In October this year, Version 3.0 was released, which is made up of a number of models. In fact the press release tells us that “IBM Granite 3.0 release comprises:
- Dense, general purpose LLMs: Granite-3.0-8B-Instruct, Granite-3.0-8B-Base, Granite-3.0-2B-Instruct and Granite-3.0-2B-Base.
- LLM-based input-output guardrail models: Granite-Guardian-3.0-8B, Granite-Guardian-3.0-2B
- Mixture of experts (MoE) models for minimum latency: Granite-3.0-3B-A800M-Instruct, Granite-3.0-1B-A400M-Instruct
- Speculative decoder for increased inference speed and efficiency: Granite-3.0-8B-Instruct-Accelerator.
Let’s put a little more flesh on the bones of those models:
- The base and instruction-tuned language models are designed for agentic workflows, Retrieval Augmented Generation (RAG), text summarization, text analytics and extraction, classification, and content generation.
- The decoder-only models are designed for code generative tasks, including code generation, code explanation, and code editing, and are trained with code written in 116 programming languages.
- The time series models are lightweight and pre-trained for time-series forecasting, and are optimized to run efficiently across a range of hardware configurations.
- Granite Guardian can safeguard AI by ensuring enterprise data security and mitigating risks across a variety of user prompts and LLM responses.
- Granite for geospatial data is an AI Foundation Model for Earth Observations created by NASA and IBM. It uses large-scale satellite and remote sensing data.
In case you
didn’t know, agentic workflows refer to autonomous AI agents dynamically
interacting with large language models (LLMs) to complete complex tasks and
produce outputs that are orchestrated as part of a larger end-to-end business
process automation.
Users can deploy
open-source Granite models in production with Red Hat Enterprise Linux AI and
watsonx, at scale. Users can build faster with capabilities such as
tool-calling, 12 languages, multi-modal adaptors (coming soon), and more, IBM
tells us.
IBM is claiming
that Granite 3.0 is cheaper to use compared to previous versions and other LLM
(large language models) such as GPT-4 and Llama
IBM also tested
the Granite Guardian against other guardrail models in terms of their ability
to detect and avoid harmful information, violence, explicit content, substance
abuse, and personal identifying information, showing it made AI applications
safer and more trusted.
We’re told that
the Granite code models range from 3 billion to 34 billion parameters and have
been trained on 116 programming languages and 3 to 4 terabytes of tokens,
combining extensive code data and natural language datasets. If you want to get
your hands on them, the models are available from Hugging Face, GitHub,
Watsonx.ai, and Red Hat Enterprise Linux (RHEL) AI. A curated set of the
Granite 3.0 models can be found on Ollama and Replicate.
At the same
time, IBM released a new version of watsonx Code Assistant for application
development. The product leverages Granite models to augment developer skill
sets, simplifying and automating their development and modernization efforts.

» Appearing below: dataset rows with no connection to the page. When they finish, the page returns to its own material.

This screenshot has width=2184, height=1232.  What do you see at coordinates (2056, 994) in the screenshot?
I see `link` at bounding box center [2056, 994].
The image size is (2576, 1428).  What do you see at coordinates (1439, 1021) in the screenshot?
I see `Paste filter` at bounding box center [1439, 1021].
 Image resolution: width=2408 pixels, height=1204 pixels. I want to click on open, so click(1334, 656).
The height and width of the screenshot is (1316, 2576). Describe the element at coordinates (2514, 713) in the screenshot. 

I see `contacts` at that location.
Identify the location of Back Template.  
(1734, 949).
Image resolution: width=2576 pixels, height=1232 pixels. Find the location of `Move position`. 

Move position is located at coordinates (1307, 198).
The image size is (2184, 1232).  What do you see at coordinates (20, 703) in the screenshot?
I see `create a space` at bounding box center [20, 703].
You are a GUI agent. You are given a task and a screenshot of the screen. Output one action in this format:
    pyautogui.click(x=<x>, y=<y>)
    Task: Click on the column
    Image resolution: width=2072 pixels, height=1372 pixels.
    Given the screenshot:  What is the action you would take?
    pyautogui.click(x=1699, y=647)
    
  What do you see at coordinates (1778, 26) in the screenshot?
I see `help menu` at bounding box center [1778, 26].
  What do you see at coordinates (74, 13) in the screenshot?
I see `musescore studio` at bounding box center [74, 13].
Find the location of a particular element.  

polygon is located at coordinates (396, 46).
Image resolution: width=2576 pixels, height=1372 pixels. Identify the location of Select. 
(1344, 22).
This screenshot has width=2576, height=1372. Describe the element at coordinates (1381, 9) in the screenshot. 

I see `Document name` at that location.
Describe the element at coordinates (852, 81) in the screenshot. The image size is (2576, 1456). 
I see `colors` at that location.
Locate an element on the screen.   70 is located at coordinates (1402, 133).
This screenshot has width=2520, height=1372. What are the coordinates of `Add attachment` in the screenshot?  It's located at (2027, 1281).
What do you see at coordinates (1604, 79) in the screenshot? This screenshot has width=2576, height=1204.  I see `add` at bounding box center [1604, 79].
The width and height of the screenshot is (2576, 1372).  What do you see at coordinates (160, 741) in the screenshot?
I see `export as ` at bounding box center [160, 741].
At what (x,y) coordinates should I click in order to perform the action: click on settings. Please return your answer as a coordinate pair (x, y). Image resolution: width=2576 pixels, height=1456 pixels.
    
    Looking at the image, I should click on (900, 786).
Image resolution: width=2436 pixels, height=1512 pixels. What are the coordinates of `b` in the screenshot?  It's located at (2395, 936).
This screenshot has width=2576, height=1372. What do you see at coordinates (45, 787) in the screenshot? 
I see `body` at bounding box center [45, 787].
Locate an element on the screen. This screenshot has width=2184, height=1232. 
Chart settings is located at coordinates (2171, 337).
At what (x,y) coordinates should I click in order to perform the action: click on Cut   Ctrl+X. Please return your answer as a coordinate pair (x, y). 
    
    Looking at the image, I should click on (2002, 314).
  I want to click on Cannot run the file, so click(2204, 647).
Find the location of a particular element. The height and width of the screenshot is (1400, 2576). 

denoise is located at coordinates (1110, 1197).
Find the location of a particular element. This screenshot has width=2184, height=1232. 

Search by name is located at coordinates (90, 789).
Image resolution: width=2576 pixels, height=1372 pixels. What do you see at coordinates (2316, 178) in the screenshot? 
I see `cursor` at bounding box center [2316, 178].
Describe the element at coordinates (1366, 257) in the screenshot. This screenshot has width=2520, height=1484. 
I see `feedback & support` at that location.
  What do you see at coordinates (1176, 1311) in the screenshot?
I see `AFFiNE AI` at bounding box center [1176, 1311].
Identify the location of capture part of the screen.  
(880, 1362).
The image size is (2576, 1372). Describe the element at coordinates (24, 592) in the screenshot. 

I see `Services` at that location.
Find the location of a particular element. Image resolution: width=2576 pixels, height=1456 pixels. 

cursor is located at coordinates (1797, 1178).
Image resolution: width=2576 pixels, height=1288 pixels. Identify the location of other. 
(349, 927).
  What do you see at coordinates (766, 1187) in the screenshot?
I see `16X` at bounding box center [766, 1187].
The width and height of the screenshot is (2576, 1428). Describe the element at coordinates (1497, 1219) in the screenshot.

It simplifies and accelerates coding workflows across Python, Java, C, C++, Go,
JavaScript, Typescript and more.
Users can
download the IBM Granite.Code (which is part of the watsonx Code Assistant
product portfolio) extension for Visual Studio Code to unlock the full
potential of the Granite code model from here.
It seems to me
that the Granite product line is a great way for organizations to make use of
AI both on and off the mainframe. I’m looking forward to seeing what they
announce with Granite 4.0 and other future versions.